Maraknya kebakaran hutan kembali terjadi di tanah air. Tak urung perkebunan sawit menjadi korban. Muncul dugaan adanya provokator untuk mendiskreditkan kelapa sawit di dunia internasional.
Tuduhan miring terhadap kelapa sawit sepertinya tak ada habisnya, padahal sawit memiliki prospek yang cukup cerah dan menjanjikan. Berawal dari isu kesehatan dan isu lingkungan kini kelapa sawit juga dituduh sebagai penyebab kebakaran hutan.
Ketua Dewan Minyak Sawit Indonesia Derom Bangun tegas-tegas membantah tuduhan tersebut. Mestinya menurut Derom, sebelum menuding perkebunan kelapa sawit, otoritas berwenang wajib menelusuri pelakunya. Sebab menurutnya, kondisi di sekitar area kebun sawit Riau berupa lahan gambut secara alamiah mudah terbakar.
“Itu yang harus diselidiki siapa pelakunya, karena di lahan gambut gampang terjadi api, bisa menyebar dari bawah sampai atas. Perkebunan itu juga dalam peraturan sudah tidak boleh lagi membakar,” tegasnya.
Selain itu Derom mengungkapkan sejumlah bukti bahwa perusahaan perkebunan kelapa sawit bukan pembakar hutan. Salah satunya adalah sampai sekarang tak ada lagi ekspansi kebun sawit di Sumatera.
Selain dikarenakan moratorium yang dikeluarkan pemerintah, industri sawit kini mulai mengalihkan ekspansinya ke Kalimantan. “Sumatera sudah bukan lagi 85% pemasok sawit nasional, saya taksir sekarang 75%-lah.”
Menurut Derom, mestinya perkebunan kelapa sawit bukan sebagai pelaku tetapi korban dari kebakaran tersebut. Bayangkan, beberapa bulan ini produksi kelapa sawit di Sumatera tidak mengalami kenaikan. Itu disebabkan kobaran api yang juga merambat ke kebun sawit sehingga ekspornya pun menurun.
Soal siapa pelakunya, Derom enggan berspekulasi. “Ada yang bilang warga, ada yang bilang cukong, itu tidak bisa dibahas secara singkat.”
Ketua Umum Forum Pengembangan Perkebunan Strategis Berkelanjutan (FP2SP) Achmad Mangga Barani menambahkan, pembakaran lahan bukan dilakukan oleh perusahaan perkebunan kelapa sawit. “Sebab mereka sudah tahu ada regulasi jelas dan itu termasuk tindakan kriminal. Jadi, kecil kemungkinannya mereka menjadi pelaku pembakaran lahan. Bisa jadi ada oknum penyerobot lahan, ” katanya.

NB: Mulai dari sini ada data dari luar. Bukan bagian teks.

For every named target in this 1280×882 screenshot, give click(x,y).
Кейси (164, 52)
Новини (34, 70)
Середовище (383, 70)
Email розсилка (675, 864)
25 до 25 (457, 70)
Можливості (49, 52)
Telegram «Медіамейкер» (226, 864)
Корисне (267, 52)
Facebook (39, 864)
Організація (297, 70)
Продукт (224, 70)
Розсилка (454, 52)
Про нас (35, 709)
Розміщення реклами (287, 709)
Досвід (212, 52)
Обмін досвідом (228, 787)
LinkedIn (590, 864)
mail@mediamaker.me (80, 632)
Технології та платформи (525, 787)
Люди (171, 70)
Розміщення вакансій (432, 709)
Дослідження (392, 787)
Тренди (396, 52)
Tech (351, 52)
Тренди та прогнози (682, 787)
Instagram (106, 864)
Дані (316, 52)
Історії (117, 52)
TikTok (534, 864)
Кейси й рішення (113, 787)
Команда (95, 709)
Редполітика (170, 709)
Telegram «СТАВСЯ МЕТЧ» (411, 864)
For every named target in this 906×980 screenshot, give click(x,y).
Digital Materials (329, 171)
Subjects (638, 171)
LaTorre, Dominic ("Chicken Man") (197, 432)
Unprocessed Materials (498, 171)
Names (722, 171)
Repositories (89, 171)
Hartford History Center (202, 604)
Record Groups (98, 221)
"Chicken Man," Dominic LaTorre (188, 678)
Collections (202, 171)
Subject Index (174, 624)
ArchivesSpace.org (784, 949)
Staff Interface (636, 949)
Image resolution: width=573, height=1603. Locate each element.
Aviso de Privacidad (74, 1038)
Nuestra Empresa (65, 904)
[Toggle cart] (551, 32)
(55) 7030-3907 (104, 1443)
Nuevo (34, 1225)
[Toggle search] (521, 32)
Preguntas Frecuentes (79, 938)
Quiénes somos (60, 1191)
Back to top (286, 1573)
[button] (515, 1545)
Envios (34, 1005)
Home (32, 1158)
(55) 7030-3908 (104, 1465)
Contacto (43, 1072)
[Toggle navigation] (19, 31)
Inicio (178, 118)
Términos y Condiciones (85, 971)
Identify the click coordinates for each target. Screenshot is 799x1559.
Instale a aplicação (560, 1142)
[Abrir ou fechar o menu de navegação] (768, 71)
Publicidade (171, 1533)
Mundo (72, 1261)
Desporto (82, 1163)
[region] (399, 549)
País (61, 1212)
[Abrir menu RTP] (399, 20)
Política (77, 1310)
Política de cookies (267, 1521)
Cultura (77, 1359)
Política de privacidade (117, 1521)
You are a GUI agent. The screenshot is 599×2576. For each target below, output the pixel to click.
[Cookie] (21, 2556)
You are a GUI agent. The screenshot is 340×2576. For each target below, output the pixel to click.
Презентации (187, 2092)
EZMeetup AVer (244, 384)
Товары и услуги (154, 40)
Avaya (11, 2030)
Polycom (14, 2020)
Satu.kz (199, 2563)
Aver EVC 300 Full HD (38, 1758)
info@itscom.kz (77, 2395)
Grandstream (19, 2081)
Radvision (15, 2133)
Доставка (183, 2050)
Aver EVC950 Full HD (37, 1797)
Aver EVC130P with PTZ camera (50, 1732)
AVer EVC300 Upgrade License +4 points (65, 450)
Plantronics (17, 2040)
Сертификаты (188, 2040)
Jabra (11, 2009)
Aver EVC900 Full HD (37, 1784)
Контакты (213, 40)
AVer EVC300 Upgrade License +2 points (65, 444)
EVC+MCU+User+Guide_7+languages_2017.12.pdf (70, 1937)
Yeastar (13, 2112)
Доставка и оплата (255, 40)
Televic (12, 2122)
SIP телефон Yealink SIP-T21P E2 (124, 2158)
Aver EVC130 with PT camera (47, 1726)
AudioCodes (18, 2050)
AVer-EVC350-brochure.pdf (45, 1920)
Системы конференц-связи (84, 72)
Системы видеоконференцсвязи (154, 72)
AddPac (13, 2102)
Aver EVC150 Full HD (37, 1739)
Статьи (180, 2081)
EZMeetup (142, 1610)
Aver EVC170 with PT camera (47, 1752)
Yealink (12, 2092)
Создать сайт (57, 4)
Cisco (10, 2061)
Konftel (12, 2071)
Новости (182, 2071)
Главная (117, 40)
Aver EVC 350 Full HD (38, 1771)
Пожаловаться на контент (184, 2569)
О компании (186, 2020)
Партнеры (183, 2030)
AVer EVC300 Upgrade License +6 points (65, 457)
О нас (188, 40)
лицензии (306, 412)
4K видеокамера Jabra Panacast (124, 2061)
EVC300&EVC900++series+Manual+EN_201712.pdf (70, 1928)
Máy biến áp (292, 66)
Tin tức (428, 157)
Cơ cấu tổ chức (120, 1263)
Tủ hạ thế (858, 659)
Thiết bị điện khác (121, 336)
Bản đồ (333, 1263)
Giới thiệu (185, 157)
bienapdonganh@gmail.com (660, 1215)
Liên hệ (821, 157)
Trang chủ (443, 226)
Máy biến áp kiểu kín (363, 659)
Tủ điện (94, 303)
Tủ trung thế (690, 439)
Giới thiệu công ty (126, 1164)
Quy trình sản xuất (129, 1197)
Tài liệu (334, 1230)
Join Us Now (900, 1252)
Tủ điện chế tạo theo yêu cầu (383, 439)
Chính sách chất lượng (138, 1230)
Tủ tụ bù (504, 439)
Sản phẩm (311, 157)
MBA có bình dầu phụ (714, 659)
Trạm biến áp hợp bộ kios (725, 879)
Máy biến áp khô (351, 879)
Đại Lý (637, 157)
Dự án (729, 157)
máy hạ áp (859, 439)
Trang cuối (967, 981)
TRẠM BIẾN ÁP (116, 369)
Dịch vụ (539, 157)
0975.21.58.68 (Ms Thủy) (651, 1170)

Mangga Barani menilai, lahan milik perusahaan perkebunan sawit kemungkinan mendapat rambatan api yang disulut oleh oknum penyerobot lahan, sehingga ketika di citra satelit terlihat sebagai titik api. “Jadi, perlu ada audit komprehensif. Siapa pelaku pembakaran dan siapa korbannya,” tegas dia. .
Oknum penyerobot lahan, menurut Mangga Barani, biasanya membakar hutan karena biayanya lebih murah dibanding menyewa alat berat. Kondisi ini sudah berulang kali terjadi di sejumlah daerah. Selain itu, pembakaran biasanya juga dilakukan di tanah tidak berizin karena kurangnya pengawasan dari pemerintah daerah.
“Pembukaan lahan melalui cara dibakar biasanya dilakukan di musim kemarau. Ini tugas pemerintah pusat dan daerah untuk mengintensifkan pengawasan. Jangan sampai ketika pembakaran menjalar dan membesar, baru semua memperhatikan,” katanya, menekankan.